#### [Trecho do texto]
+ + + +
Bicicletas, ferramentas, veículos, cercas e muros, arbustos e o que mais estivesse a menos de dois metros de altura do chão em parte do bairro Industrial, em Montenegro, foi coberto pela água ou levado por ela entre a noite de sexta-feira (16) e o domingo (18), por conta da cheia do Rio Caí. Com a forte chuva causada por um ciclone extratropical, o nível da água subiu sete metros, avançando sobre quatro quadras e invadindo dezenas de casas.
Nesta terça (20), segundo dia seguido de sol e primeiro sem água acumulada nas vias, a vizinhança recebeu caminhões da prefeitura para limpeza das ruas, enquanto dentro das casas seguia o trabalho com vassouras e rodos.
— Ainda não consegui nem ir buscar doação, porque sigo limpando tudo. A água baixou ontem (segunda), e amanhã já chove de novo. Precisamos levantar o que sobrou e seguir trabalhando — lamenta Marcos Xavier, 48 anos, desempregado há seis meses, morador da Rua Frederico Raman.
+ + + +
#### [Itens da listagem]
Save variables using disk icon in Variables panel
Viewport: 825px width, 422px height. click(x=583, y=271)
+ + + +
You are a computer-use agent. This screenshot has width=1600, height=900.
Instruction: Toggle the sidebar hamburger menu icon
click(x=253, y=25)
+ + + +
#### [Faça o seguinte]
1. Transcreva o trecho sobre a cheia do Rio Caí, desde "Nesta terça (20), segundo" até "Rua Frederico Raman.".
2. No trecho sobre a cheia do Rio Caí, quantos metros subiu o nível da água?
3. Dê continuidade ao trecho sobre a cheia do Rio Caí a partir de onde ele termina.
Nenhuma das tarefas depende da listagem.

#### [Respostas]
1.
Nesta terça (20), segundo dia seguido de sol e primeiro sem água acumulada nas vias, a vizinhança recebeu caminhões da prefeitura para limpeza das ruas, enquanto dentro das casas seguia o trabalho com vassouras e rodos.
— Ainda não consegui nem ir buscar doação, porque sigo limpando tudo. A água baixou ontem (segunda), e amanhã já chove de novo. Precisamos levantar o que sobrou e seguir trabalhando — lamenta Marcos Xavier, 48 anos, desempregado há seis meses, morador da Rua Frederico Raman.

2. Sete metros.

3.
Ele diz que colocará fora duas camas e algumas roupas irrecuperáveis. Perdeu quatro galinhas, mas conseguiu salvar outras quatro.
Na casa de Xavier é possível ver, e medir, pela marca deixada na parede externa, até onde a água chegou: 2m10cm. A grande maioria das casas neste bairro tem uma elevação de pelo menos 1,80m em relação ao chão, antes de começar o piso. Nesta enchente, no entanto, a prevenção não foi suficiente. Em casas construídas ao nível da rua, o estrago foi ainda maior.
— Me avisaram que aqui tinha enchente, mas eu na época não sabia o que era enchente — diz Luz Maria Morales, 22, venezuelana que chegou a Montenegro em fevereiro com três filhos entre um e 6 anos de idade, explicando, em espanhol, que o termo pelo qual ela conhecia o fenômeno, que nunca tinha vivenciado, era “desborde”.
Ela descobriu, na noite de sexta, que a casa que ela alugava era próxima demais do Rio Caí. Quando uma amiga escreveu uma mensagem perguntando se a água tinha alcançado a casa dela, era tarde demais. Já não chovia, mas, da janela, Luz Maria viu a rua inundada. Interrompeu a janta e reuniu os filhos, com a ajuda do primo Sergio Figueroa, 34, que chegara à cidade três dias antes.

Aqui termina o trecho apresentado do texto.